Last month, a LAN outage at LAX shut down the airport, stranding thousands of passengers for up to nine hours. Shortly after, a massive Skype outage was caused by a software bug that was triggered by a large number of customers downloading the software, then rebooting their computers. Then, AT&T's EDGE network for wireless data had an outage.
These are just some recent examples of network outages and the inconvenience they can cause, especially if they're not attended to in a timely manner. They also highlight the need for systems that can diagnose network problems and cut down the mean time to repair (MTTR).
A recent study conducted by application and network performance management vendor NetScout Systems Inc. found that many companies are taking too long to diagnose and fix network performance problems. The study, which polled 284 users, found that 75.9% of IT managers typically hear about performance issues from irritated end users who call the help desk.
"We're still finding a lot of problems that come to light when users complain," said Eileen Haggerty, NetScout's director of solutions marketing. "We need to get ahead of these problems."

**PROVIDED MATERIAL**

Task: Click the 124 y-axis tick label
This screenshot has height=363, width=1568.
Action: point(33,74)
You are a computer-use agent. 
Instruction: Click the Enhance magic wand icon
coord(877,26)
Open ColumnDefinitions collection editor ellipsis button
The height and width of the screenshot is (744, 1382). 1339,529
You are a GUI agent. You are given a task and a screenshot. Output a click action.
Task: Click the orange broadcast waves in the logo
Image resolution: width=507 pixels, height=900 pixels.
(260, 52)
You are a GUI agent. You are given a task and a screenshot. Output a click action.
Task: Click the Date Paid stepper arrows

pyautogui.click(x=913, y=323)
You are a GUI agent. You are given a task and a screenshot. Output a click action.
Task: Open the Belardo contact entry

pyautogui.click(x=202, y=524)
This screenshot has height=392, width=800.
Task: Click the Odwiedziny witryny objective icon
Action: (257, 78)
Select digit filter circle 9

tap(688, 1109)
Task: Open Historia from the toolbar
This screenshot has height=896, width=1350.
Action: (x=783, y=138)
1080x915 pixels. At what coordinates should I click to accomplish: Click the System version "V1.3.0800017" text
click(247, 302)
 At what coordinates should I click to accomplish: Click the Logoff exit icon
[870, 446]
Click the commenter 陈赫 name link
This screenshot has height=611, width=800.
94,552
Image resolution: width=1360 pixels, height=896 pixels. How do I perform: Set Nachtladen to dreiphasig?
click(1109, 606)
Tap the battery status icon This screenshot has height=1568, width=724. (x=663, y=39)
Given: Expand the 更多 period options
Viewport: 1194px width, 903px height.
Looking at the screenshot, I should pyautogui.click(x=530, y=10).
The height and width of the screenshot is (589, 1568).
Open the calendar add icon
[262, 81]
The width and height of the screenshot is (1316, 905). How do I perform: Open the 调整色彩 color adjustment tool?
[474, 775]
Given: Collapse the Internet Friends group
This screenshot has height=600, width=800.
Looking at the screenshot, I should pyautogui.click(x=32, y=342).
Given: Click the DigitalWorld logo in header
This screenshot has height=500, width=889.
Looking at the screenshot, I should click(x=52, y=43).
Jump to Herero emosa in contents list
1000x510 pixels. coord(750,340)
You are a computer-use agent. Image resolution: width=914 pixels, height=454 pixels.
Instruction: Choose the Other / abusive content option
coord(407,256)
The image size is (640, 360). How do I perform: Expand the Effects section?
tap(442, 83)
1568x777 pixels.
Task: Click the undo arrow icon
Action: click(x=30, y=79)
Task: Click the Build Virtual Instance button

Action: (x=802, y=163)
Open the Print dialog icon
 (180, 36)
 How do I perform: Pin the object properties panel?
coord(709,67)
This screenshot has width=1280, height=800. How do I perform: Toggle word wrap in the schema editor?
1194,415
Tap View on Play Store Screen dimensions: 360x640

**CHECK YOUR UNDERSTANDING**
(1) In the article on network outages, how many users did the NetScout study poll?
(2) Continue the article on network outages and repair times, picking up after its final quoted sentence.

**ANSWERS TO THE EXERCISE**
(1) 284 users.

(2)
Haggerty said companies are failing to get ahead of performance issues because they lack IT resources, meaning that network spending is increasing but the number of people managing the network and applications is staying level.
"You're getting more complexity and [fewer] people," she said. "They're going to have to add more visibility [into network performance problems] and more automation of problem detection."
Adding to the problem is the apparent lack of communication between application and networking groups, Haggerty said. The study found that more than 25% of network managers view the relationship between the applications and network groups within their organizations as "slightly or moderately adversarial." She said companies need performance management solutions that bring various IT groups together to discuss performance issues, instead of pointing the finger when a problem occurs.
"These problems can affect business and revenue," she said, adding that respondents are "ending up having to prove it was not the network" causing the problem. In-fighting, she said, can lead to more problems and time wasted trying to solve them.
And fixing network problems and reducing the time it takes to do so is top of mind for upper management, according to the study's findings. Respondents were quick to point out that upper management is expecting them to resolve network and application-related issues more swiftly. Twenty-three percent of respondents have a management by objectives (MBO) on MTTR. From January 2006 to earlier this year, that number increased by a whopping 272%.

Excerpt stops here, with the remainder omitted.